- Born: December 1827 England, United Kingdom
- Died: March 4, 1883 (aged 56) New York City, United States
- Occupation: Police officer
- Employer: New York City Police Department
- Known for: NYPD police sergeant who defended the State Armory during the New York Draft Riots; founding member of the "Steamboat Squad".

= Francis J. Banfield =

American soldier and law enforcement officer

Francis J. Banfield (December 1827 – March 4, 1883) was an American soldier, law enforcement officer, police sergeant and founding member of the New York City Police Department "Steamboat Squad". Born in England, he emigrated to the United States as a child. He worked as a painter in his youth and later served in the Mexican-American War. He lived in California for a time before returning the New York to join the police force in June 1857.

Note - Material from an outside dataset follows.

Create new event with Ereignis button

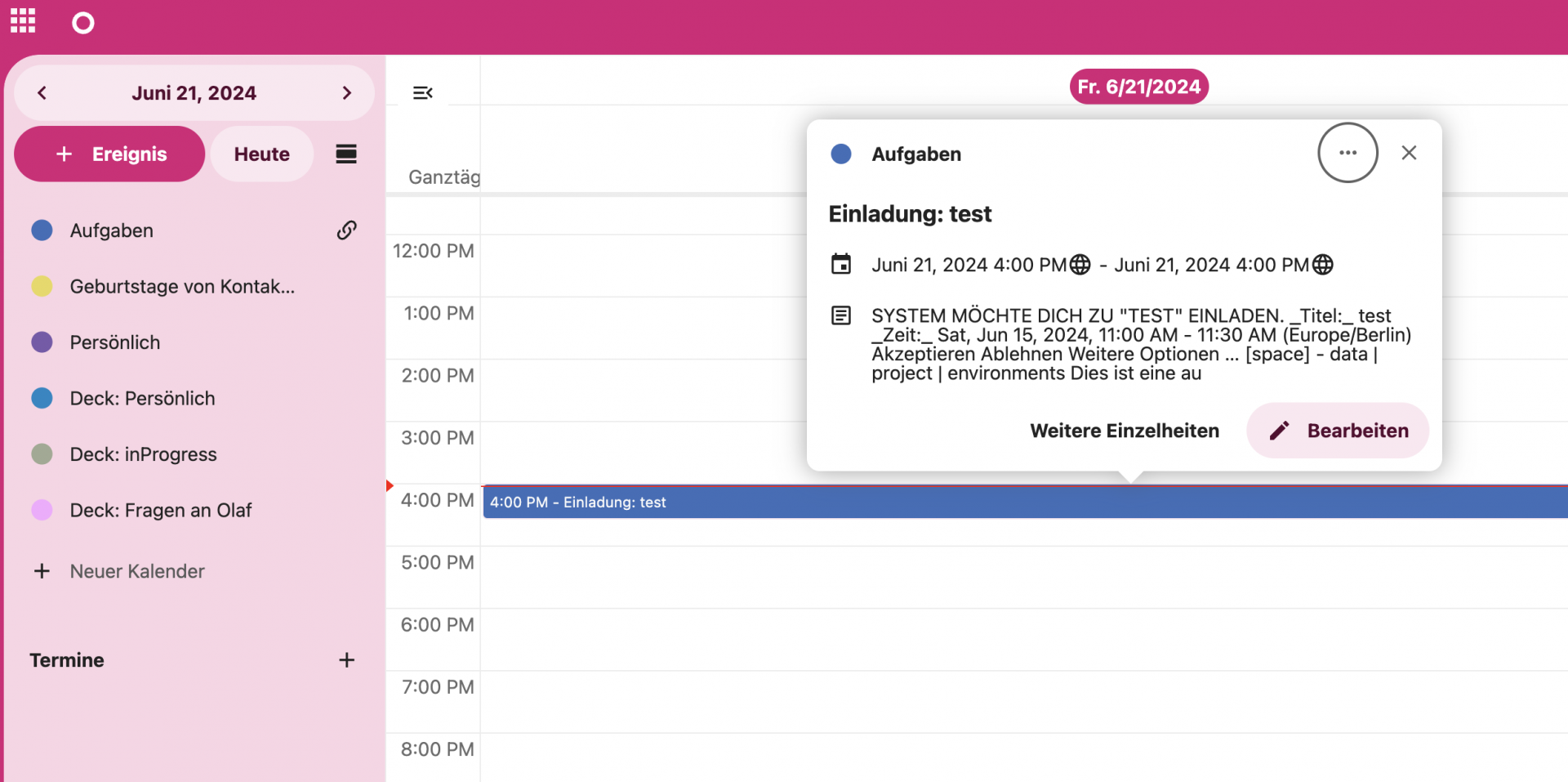pyautogui.click(x=109, y=154)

He was first assigned to the Eleventh Ward under Captain Peter Squires, where he was appointed a sergeant, and served as acting precinct captain before being transferred to the Eighteenth Precinct commanded by Captain John Cameron. During the New York Draft Riots in 1863, the station house was destroyed by rioters. While the precinct was being attacked, Banfield had been ordered to guard the State Armory, then considered a likely target by the rioters, and held the building until he and his 20-man police force were relieved by the Broadway Squad under Sergeant Cornelious Burdick at around 2:00 am.

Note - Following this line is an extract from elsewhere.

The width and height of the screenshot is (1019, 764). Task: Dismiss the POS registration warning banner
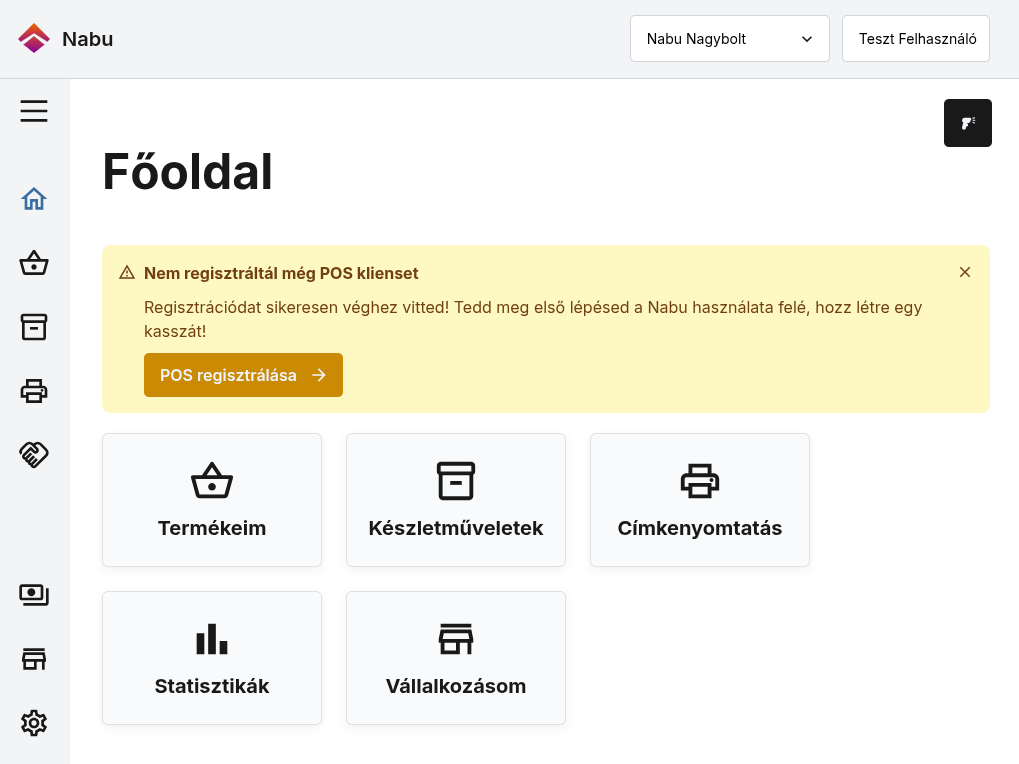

Banfield was made acting precinct captain of the Twenty-Third Precinct when Captain Palmer was dismissed from the force due to cowardice. He and Sergeant William Jamieson both competed to win the position on a permanent basis, a rivalry which Jamieson eventually won, and Banfield was sent back to the Eighteenth Precinct after Captain Charles N. Brackett took command of the Twenty-First Precinct. Once again under Captain Cameron's command, Banfield remained one of his closest officers until his death in 1871.

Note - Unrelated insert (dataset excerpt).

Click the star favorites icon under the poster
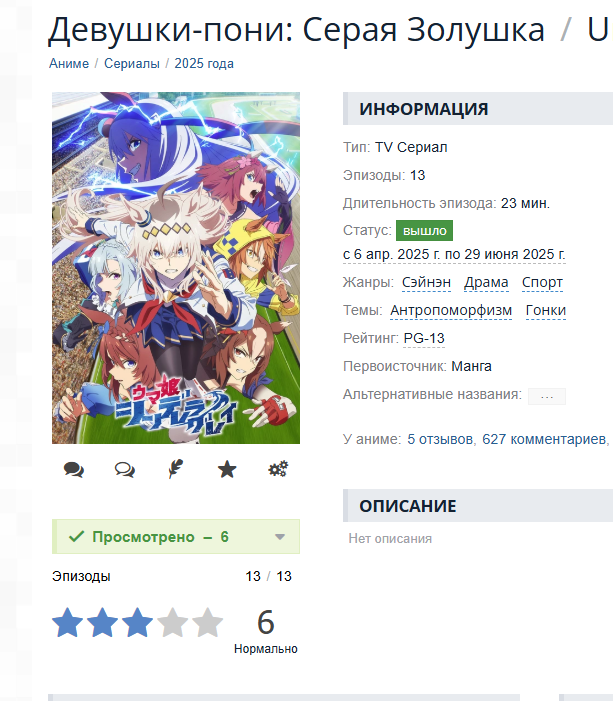This screenshot has width=613, height=701. coord(227,469)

He spent time in the First, Seventh and Thirteenth Precincts until joining the "Steamboat Squad" under Sergeant George W. Gastlin. The squad was a special unit formed by Police Commissioner Joel B. Erhardt for the purpose of combating river pirates and criminal gangs active on the New York waterfront. Banfield continued to serve with the squad until his death from consumption at his son's Java Street home on March 4, 1883.